WHAT THE TASK REQUIRES:
Copy out each line from the start of the material below until the line with "Task: Select the 纳税人识别号 masked number field", that line included.

[[ RECORDS FOR THIS EXERCISE open ]]

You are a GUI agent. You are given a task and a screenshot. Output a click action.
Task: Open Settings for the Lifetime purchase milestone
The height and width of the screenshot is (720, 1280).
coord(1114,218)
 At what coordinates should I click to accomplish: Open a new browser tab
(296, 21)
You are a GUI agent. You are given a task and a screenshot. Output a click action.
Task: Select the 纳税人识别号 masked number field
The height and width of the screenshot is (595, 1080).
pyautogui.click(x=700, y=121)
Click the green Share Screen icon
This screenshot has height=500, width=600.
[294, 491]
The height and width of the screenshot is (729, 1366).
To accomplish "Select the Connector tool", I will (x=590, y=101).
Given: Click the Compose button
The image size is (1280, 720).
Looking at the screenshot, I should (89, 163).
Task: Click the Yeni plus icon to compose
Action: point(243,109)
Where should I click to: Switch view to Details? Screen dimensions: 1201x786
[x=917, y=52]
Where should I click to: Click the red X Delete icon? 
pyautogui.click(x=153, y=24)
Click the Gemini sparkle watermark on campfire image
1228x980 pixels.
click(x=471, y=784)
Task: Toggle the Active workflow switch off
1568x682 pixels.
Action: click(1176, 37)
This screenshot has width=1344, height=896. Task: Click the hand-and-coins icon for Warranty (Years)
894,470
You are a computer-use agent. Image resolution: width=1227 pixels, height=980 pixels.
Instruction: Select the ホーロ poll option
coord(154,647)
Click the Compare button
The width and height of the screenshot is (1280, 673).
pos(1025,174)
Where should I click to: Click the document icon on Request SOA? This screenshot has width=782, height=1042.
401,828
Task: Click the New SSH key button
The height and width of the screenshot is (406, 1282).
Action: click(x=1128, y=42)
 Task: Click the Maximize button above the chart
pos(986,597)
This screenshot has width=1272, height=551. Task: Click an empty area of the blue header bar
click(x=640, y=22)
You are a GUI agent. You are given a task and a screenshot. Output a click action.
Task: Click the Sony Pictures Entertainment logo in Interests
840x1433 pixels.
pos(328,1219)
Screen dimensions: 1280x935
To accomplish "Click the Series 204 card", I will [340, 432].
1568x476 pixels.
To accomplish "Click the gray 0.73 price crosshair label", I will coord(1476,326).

[[ RECORDS FOR THIS EXERCISE closed ]]

THE COMPLETED TASK:
You are a GUI agent. You are given a task and a screenshot. Output a click action.
Task: Open Settings for the Lifetime purchase milestone
The height and width of the screenshot is (720, 1280).
coord(1114,218)
 At what coordinates should I click to accomplish: Open a new browser tab
(296, 21)
You are a GUI agent. You are given a task and a screenshot. Output a click action.
Task: Select the 纳税人识别号 masked number field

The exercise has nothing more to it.